Tenho como princípio sempre aguardar algum tempo para escrever sobre o que julgo importante. Espero as ideias virem à mente, o reavivamento da memória, para que determinadas experiências passadas me ajudem a “montar um quadro”, uma narrativa que tenha um sentido lógico. Isso com o objetivo de que aquilo escrevo (geralmente direcionado a mim mesmo), faça algum sentido. De ontem para hoje fiquei revisitando dados e informações, sentimentos antigos e recentes, para chegar a este texto. 

Final da década de 70, do alto de meus quase 18 anos, envolvido até o pescoço com o movimento de jovens católicos da diocese de Jundiaí. Esta experiência se fundamentou em outra, que o professor Beni Marchi e alguns casais foram buscar em Campinas no final dos anos 60. Falo do encontro de jovens denominado TLC (Treinamento de Liderança Cristã), idealizado pelo Padre Haroldo Rahm, um jesuíta radicado no Brasil. Tratava-se, naquele contexto, de uma experiência intramuros, moralizante e espiritualista, desengajada socialmente. A diocese, por meio de seu primeiro bispo, encampou a proposta e criou o MOJUC (Movimento de Jovens Unidos a Cristo), mas com um toque de originalidade, porque propôs outros encontros com base na proposta do TLC. Um deles, o JECA (Juventude, Esperança, Certeza e Amor), de feição extremamente moralista, como a matriz que serviu de motivação, dividia os participantes por gênero. Um encontro separado para cada gênero.

A experiência do MOJUC não tardou a passar por dissidências, algumas “mais avançadas”, como a que participei juntamente com a liderança de Edilson José Graciolli, José Vanderlei Franzoni e Antonio Pupo, entre outros amigos, em 1982, com os Encontros Independentes, autorizado por Dom Roberto Pinarello de Almeida. Outras mais radicais no conservadorismo, inclusive servindo de mote para a dissolução do movimento pelo segundo bispo.

Um líder de uma das comunidades de jovens chamada JUSTA, José Lucena, em cooperação com seus membros, imaginou a possibilidade de que o JECA não fosse mais separado por gênero. Surgiu o JECAMI (JECA Misto). Talvez uma profetização de que na salvação cristã não há distinções de nenhuma natureza. É verdade que o próprio TLC seguia essa lógica, de um curso misto, mas na terrinha, o conservadorismo sempre foi um elemento forte.

Naquele grupo da JUSTA estava um rapaz, oito anos mais velho que eu, mas no auge de seus prováveis 26 anos de idade. Eu com 18. Fui a algumas reuniões daquela comunidade, que se organizava na casa do próprio Lucena, que ficava nas imediações da Paróquia Santa Teresinha, onde se abrigava a minha comunidade, a JUBA. Da JUSTA também participava um outro rapaz, que se tornaria cunhado do primeiro, e que cursou o antigo ginásio comigo, lá no velho Adoniro Ladeira, da Vila Rio Branco. E que depois também se tornou meu colega no Seminário Diocesano Nossa Senhora do Desterro. Bem, estou me referindo ao Pedrinho Fávaro e ao Antonio Carlos Inácio de Souza, com quem me encontrei na última sexta-feira, na feira da Vila Rio Branco, quando conversamos sobre o Pedrinho.

§ REGISTROS:
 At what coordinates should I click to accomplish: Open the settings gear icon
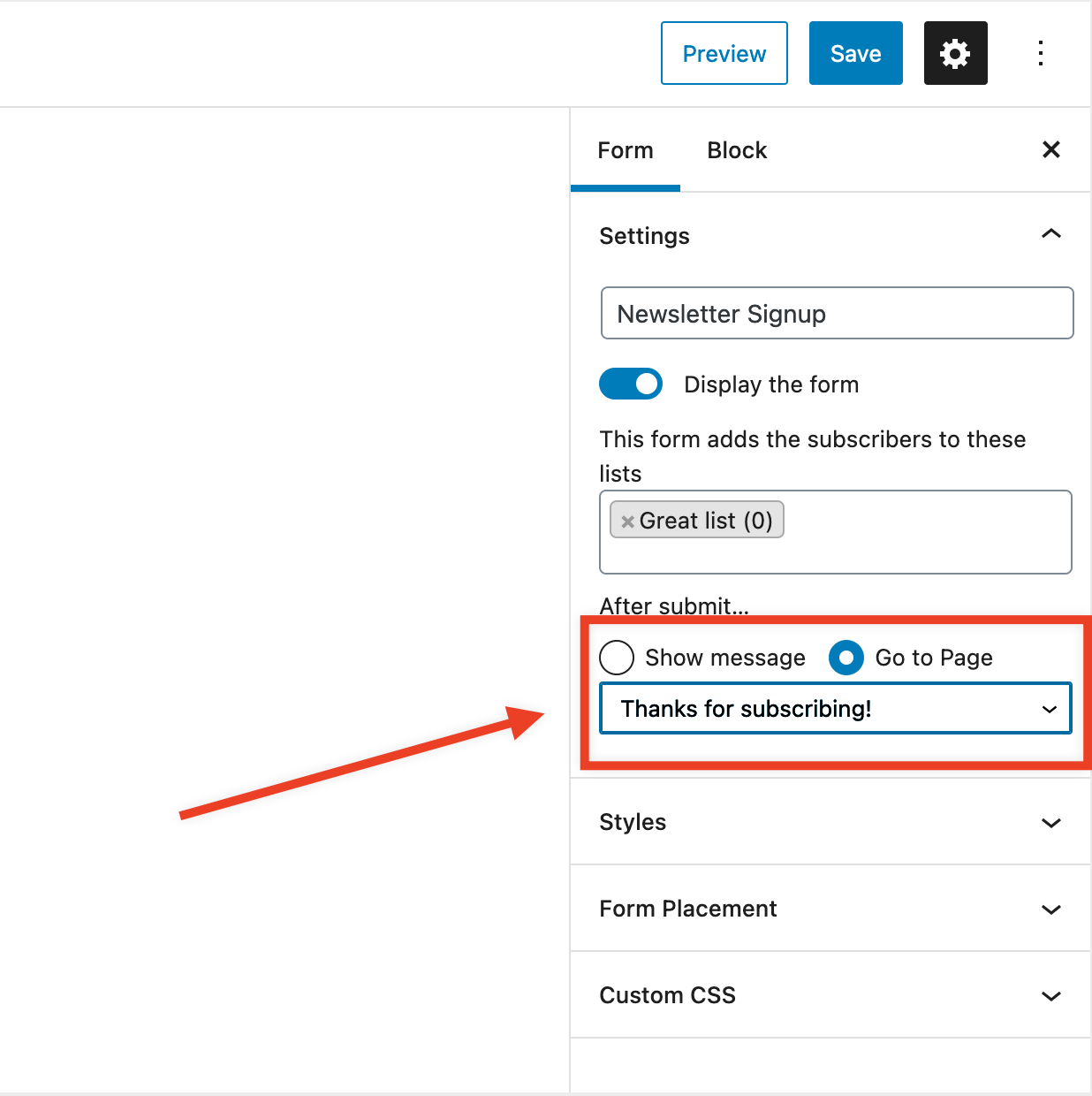(x=955, y=53)
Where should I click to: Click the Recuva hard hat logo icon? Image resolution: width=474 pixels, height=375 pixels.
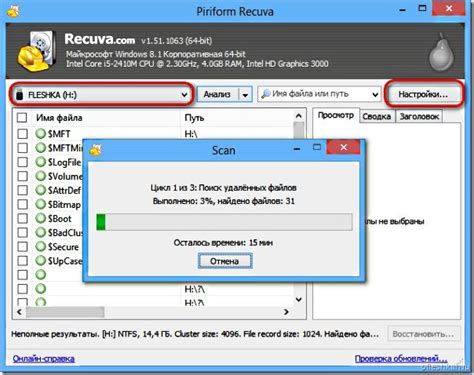coord(37,51)
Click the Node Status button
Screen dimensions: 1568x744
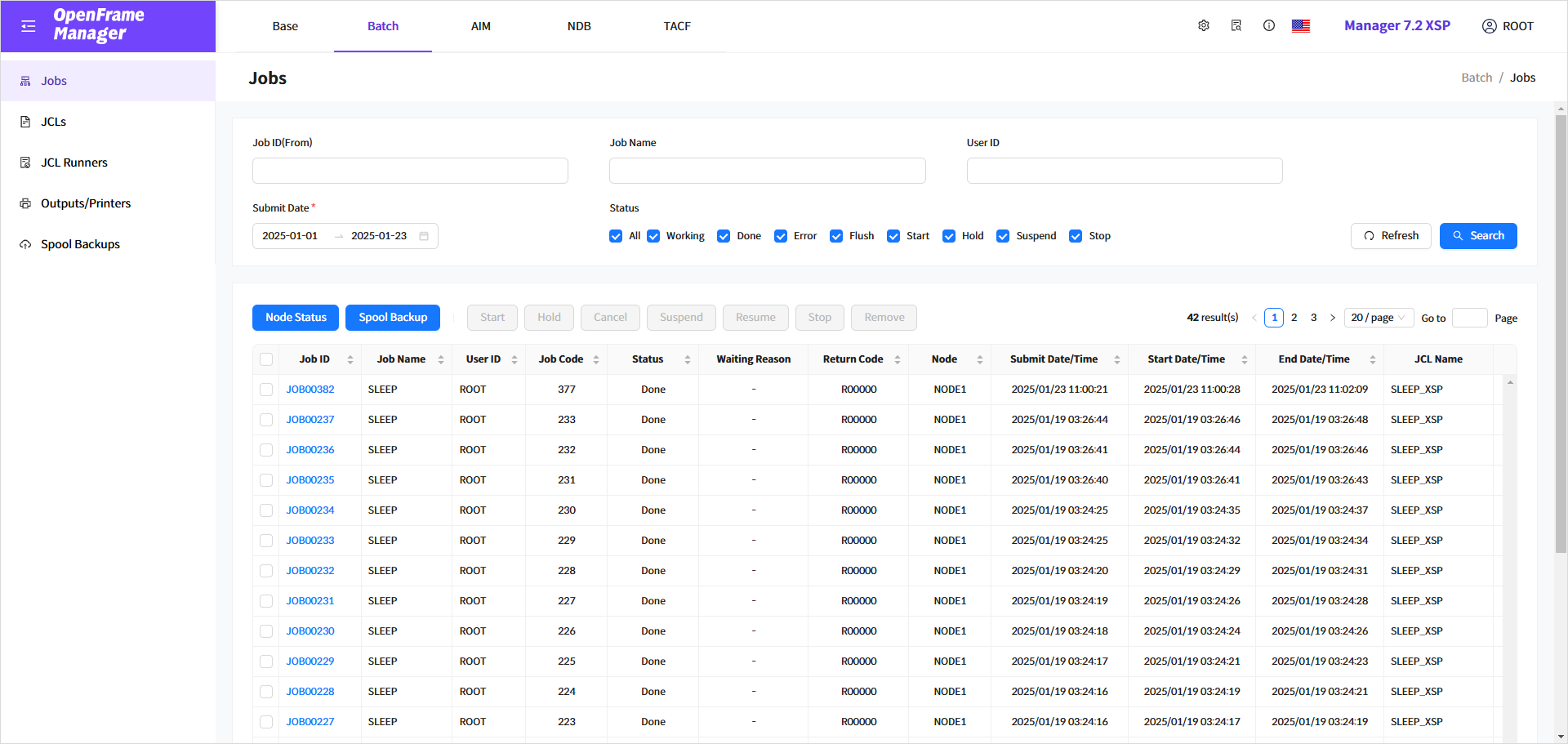coord(296,318)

§ TAREFA:
Como você retomaria o relato sobre o movimento de jovens católicos de Jundiaí, continuando logo após a última frase apresentada? Os registros provêm de outra fonte.

§ RESPOSTA:
Aquela iniciativa da JUSTA, penso ser hoje algo a considerar. Soube que o Pedrinho se insurgiu contra um movimento na Câmara dos Vereadores, que propugnava uma pauta conservadora (dentre as inúmeras que lá circulam), para definir um conceito de família que nada mais era do que um preconceito aprimorado. Mais que isso, atuou firmemente no grupo Diversidade e Fé, que congrega católicos envolvidos com a defesa do princípio da igualdade na dinâmica salvífica. Esse grupo atua contra o preconceito que se intensificou nos últimos anos em prejuízo da comunidade LGBTQIA+. Um alento dentro da igreja.

Fico imaginando se o Pedrinho teria coragem de assinar uma carta, por exemplo, pedindo aos vereadores de Jundiaí, para trocar o termo “Gênero”, por “Sexo”, no plano Municipal de Educação aprovado em 2015. Acho que não. Um cristão como ele não cairia numa armadilha como essa, ajudando a reforçar preconceitos. Ele estava mais para o sentido original proposto por Jesus, o do acolhimento e da compaixão, sem se preocupar com normatizações, legislações, definições prévias sobre o que é ser gente, reduzindo o ser humano ao biológico. Ah, meu Deus, como queria ter conversado com ele a respeito.

Meu raciocínio, já que convivi apenas por alguns breves períodos com o Pedrinho, nada mais é do que algo subjetivo, fruto daquilo que vejo e ouço as pessoas manifestarem a seu respeito. Aposto até que ele era/é daqueles cristãos que investe na “santidade” como uma “caminhada”, uma parte da construção humana, para além do que a maioria de nós poderíamos considerar.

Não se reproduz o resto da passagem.